1. Animal preparation
- Induce anesthesia in the mice using 3%-4% isoflurane gas and maintain anesthesia using 1%-3% isoflurane gas administered via a nose cone and precision-calibrated vaporizer (see Table of Materials).
- Confirm the appropriate anesthetic depth/unconsciousness by unresponsiveness to the hind paw pinch.
- Remove the fur from the anterior chest area of the mice by applying a thin layer of depilatory cream for less than 1 min. Use a wet paper towel to remove the cream completely along with the loose fur.

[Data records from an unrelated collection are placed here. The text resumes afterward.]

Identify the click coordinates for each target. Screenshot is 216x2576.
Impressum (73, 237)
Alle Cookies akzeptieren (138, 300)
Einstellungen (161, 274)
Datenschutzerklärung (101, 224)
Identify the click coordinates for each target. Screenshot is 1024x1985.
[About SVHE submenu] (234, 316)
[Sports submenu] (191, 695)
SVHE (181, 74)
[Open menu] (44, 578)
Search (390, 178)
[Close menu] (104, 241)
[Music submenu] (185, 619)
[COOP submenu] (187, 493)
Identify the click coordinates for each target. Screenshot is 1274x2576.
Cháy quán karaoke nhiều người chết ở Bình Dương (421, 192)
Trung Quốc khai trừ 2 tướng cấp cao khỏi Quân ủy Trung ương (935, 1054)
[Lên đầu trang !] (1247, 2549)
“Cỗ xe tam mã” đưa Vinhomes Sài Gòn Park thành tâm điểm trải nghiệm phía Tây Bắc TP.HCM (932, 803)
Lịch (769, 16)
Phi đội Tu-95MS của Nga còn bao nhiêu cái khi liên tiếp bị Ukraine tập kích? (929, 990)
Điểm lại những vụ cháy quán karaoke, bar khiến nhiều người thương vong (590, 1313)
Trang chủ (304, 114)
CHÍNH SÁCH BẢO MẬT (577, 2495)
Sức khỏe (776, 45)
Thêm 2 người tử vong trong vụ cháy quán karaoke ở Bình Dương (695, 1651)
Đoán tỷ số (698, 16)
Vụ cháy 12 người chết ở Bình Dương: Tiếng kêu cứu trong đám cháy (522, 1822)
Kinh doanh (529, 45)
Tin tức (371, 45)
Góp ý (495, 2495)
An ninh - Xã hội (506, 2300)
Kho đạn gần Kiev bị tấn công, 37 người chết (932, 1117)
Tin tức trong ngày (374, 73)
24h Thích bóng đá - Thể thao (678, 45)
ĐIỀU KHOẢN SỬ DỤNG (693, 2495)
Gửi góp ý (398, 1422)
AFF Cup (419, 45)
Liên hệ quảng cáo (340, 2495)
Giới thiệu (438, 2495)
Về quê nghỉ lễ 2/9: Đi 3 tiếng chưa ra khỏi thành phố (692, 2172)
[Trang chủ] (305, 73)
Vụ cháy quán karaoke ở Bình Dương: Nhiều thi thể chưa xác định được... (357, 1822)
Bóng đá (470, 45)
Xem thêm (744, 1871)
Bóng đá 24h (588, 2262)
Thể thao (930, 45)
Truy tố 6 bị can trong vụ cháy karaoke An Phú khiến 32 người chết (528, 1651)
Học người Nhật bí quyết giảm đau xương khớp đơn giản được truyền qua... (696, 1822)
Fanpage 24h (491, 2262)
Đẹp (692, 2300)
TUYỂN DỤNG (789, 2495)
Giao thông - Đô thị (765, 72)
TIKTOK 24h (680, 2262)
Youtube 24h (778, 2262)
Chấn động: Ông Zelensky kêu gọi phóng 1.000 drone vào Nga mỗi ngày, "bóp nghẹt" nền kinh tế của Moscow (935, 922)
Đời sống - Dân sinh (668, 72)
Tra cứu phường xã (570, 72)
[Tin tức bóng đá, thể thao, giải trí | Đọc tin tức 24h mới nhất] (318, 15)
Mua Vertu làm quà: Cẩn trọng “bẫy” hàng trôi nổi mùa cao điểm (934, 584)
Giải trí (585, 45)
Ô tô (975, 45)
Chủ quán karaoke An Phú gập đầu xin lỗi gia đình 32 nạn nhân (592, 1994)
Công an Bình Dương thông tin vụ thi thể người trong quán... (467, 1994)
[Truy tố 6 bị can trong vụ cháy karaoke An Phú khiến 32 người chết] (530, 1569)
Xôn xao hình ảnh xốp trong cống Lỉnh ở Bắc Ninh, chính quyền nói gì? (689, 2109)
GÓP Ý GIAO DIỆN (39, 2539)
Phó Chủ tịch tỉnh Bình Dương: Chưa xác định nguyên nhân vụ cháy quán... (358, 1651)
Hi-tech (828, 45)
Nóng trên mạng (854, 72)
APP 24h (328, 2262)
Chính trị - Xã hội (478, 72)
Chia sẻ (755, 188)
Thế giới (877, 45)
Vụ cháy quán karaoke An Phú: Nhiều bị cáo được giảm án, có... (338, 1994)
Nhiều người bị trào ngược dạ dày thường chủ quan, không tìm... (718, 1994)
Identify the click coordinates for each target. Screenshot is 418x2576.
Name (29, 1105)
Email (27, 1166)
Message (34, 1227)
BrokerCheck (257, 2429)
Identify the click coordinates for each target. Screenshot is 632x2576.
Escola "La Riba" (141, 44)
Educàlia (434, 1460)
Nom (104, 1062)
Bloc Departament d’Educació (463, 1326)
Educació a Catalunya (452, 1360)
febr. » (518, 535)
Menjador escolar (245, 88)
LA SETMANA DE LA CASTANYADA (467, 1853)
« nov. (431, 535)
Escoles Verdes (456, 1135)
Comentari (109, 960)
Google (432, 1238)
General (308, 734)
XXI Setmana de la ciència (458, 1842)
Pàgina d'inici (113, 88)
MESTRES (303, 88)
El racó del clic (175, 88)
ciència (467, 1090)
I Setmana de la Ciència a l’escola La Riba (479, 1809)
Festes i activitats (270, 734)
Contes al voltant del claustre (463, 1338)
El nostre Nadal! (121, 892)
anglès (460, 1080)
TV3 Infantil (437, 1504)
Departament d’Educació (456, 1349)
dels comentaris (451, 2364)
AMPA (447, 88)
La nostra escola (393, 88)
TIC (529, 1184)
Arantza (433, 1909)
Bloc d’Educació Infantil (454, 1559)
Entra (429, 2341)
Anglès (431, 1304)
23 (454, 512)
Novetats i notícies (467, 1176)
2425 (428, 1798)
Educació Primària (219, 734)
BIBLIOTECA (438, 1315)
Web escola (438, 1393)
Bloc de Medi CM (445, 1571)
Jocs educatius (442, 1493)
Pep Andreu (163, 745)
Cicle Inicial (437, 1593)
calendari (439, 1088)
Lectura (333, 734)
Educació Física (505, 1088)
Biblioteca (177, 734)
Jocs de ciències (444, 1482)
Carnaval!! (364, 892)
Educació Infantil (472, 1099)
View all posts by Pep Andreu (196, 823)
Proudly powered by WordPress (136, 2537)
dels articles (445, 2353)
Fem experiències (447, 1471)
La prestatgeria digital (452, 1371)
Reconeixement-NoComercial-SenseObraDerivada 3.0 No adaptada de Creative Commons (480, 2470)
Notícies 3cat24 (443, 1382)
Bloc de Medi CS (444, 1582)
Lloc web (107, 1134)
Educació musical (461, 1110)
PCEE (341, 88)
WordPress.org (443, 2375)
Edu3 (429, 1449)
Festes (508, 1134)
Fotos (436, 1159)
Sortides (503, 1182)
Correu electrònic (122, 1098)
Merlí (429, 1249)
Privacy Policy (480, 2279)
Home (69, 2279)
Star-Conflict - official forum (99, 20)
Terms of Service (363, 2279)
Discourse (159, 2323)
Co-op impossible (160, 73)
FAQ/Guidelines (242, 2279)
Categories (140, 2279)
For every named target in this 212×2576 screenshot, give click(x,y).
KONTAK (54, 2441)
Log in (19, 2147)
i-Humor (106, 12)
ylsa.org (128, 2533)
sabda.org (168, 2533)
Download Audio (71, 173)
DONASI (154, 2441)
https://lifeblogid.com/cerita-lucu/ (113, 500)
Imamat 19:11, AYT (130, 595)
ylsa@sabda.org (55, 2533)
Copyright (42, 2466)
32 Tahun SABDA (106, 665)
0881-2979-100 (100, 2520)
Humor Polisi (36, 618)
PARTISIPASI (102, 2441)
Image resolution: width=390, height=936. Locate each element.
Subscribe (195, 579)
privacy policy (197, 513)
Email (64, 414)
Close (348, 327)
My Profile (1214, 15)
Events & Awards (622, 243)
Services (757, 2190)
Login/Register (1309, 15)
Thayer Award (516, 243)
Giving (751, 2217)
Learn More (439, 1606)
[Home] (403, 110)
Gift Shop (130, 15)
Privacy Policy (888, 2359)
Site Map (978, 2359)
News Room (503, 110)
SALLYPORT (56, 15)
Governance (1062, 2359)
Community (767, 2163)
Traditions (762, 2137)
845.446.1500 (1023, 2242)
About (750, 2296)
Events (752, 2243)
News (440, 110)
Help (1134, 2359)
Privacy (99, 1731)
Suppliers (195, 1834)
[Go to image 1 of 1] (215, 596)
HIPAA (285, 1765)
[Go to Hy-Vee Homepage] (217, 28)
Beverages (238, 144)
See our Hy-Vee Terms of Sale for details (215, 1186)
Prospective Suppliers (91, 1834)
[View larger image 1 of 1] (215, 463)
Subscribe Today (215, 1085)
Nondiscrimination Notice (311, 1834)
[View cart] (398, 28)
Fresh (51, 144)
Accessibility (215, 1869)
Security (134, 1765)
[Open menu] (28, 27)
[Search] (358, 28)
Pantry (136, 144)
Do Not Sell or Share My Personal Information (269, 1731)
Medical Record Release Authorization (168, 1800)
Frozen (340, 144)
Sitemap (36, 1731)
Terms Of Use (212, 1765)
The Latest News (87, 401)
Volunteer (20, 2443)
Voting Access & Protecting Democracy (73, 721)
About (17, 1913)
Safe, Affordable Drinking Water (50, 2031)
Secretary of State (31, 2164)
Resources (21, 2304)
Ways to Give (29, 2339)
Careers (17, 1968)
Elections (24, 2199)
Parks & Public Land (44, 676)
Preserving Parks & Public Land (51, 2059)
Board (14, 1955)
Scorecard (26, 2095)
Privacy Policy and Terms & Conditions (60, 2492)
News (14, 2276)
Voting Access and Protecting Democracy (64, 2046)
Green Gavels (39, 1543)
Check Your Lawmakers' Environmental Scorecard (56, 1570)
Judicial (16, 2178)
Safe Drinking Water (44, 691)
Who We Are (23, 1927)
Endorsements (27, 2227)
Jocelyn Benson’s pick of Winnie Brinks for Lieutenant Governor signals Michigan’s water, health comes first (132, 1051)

NOTE: Applying too much cream will result in the chest area skin becoming inflamed.
- Place one mouse at a time, supine, on the heated platform of the small animal ultrasound imaging station (see Table of Materials) with the nose cone in place (Figure 1).
- Secure the mouse to the stage with medical adhesive tape at the hind and forelimbs (Figure 1).
- Apply ophthalmic ointment to both eyes to prevent corneal drying.
- Disinfect the fur-free upper thorax skin using a chlorhexidine gluconate applicator (see Table of Materials).
2. Preparation of the ultrasound machine and sterile field
- Activate the highest frequency linear probe available, typically the probe with the highest spatial resolution for the size of the animal being imaged. Activate the probe by tapping the corresponding button after the startup screen.
NOTE: For this application with mice, the probe used is designed specifically for use with mice and small rats (see Table of Materials).
- Optimize the ultrasound settings for imaging and injection following the steps below.
- Adjust the depth of the field of view to an appropriate size for the target animal by adjusting the vertically oriented sliders on the right side of the screen (Figure 2). The maximum depth setting will typically be about 6-8 mm for young mice.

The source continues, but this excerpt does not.